Quote:
Originally Posted by arzlan
The problem is that it wants to do this with over twice as many bluff combos as value hands.
This kind of spot has been posted as an example of Snowie's weirdness and generally unbalanced river play several times in the thread. I think it's mostly just a sample size problem, due to the way Snowie trained, as Frogman mentioned. During its "reinforcement learning" phase, it just can't have experienced every possible action sequence with every possible combo vs every other possible combo in order that the river EV is correct.

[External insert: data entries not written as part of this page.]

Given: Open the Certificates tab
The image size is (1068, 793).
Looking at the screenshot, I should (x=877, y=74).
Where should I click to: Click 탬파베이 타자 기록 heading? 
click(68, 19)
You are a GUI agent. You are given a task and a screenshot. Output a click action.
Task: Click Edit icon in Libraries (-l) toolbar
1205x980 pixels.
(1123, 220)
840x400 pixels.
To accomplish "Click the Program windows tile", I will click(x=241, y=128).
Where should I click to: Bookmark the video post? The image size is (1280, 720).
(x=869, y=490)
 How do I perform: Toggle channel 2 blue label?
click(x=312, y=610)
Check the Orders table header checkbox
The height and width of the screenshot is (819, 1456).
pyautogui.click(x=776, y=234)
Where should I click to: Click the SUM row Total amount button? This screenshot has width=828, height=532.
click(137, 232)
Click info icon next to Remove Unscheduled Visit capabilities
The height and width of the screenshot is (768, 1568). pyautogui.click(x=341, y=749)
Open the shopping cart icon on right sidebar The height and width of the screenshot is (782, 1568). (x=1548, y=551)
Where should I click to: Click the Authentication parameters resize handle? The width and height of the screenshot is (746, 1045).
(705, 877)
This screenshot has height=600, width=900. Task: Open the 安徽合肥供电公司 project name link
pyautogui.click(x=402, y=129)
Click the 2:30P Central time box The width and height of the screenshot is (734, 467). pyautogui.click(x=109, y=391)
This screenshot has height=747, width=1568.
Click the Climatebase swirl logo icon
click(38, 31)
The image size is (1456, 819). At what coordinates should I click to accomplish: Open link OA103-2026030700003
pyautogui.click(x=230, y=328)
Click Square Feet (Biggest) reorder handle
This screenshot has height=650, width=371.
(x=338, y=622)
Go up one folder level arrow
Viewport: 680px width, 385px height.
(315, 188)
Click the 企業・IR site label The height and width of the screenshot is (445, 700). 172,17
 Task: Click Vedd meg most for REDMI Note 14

It's not like with a solver, where you have the exact ranges - and frequencies with which each combo appears at that decision point - and let the software calculate a near-GTO solution. Snowie had to "play" billions of hands against "random" opponents. On that particular runout, it must have done quite well with its bluff shoves, so it kept doing them, but it did badly with its calls of shoves vs the agents it trained against. The game of poker is just too big for a neural network to have found solutions for every river card on every board vs every possible "random" strategy.
As has been said before, you can use Snowie to draw some general conclusions about optimal ranges, particularly on the earlier streets where Snowie's EV estimation is a bit more trustworthy too, but its river play is sometimes quite weird/wrong, and the numbers don't "add up".
Don't lose sleep over its percentages being unbalanced in one specific spot imo. You're unlikely to ever have that exact runout (and those exact combos) in real life. (If it came up again, you could 'exploit' Snowie by calling wide, but in other spots that look quite similar, you might find Snowie is considerably under-bluffing. Snowie's "mistakes" probably kind of even out in the long run.)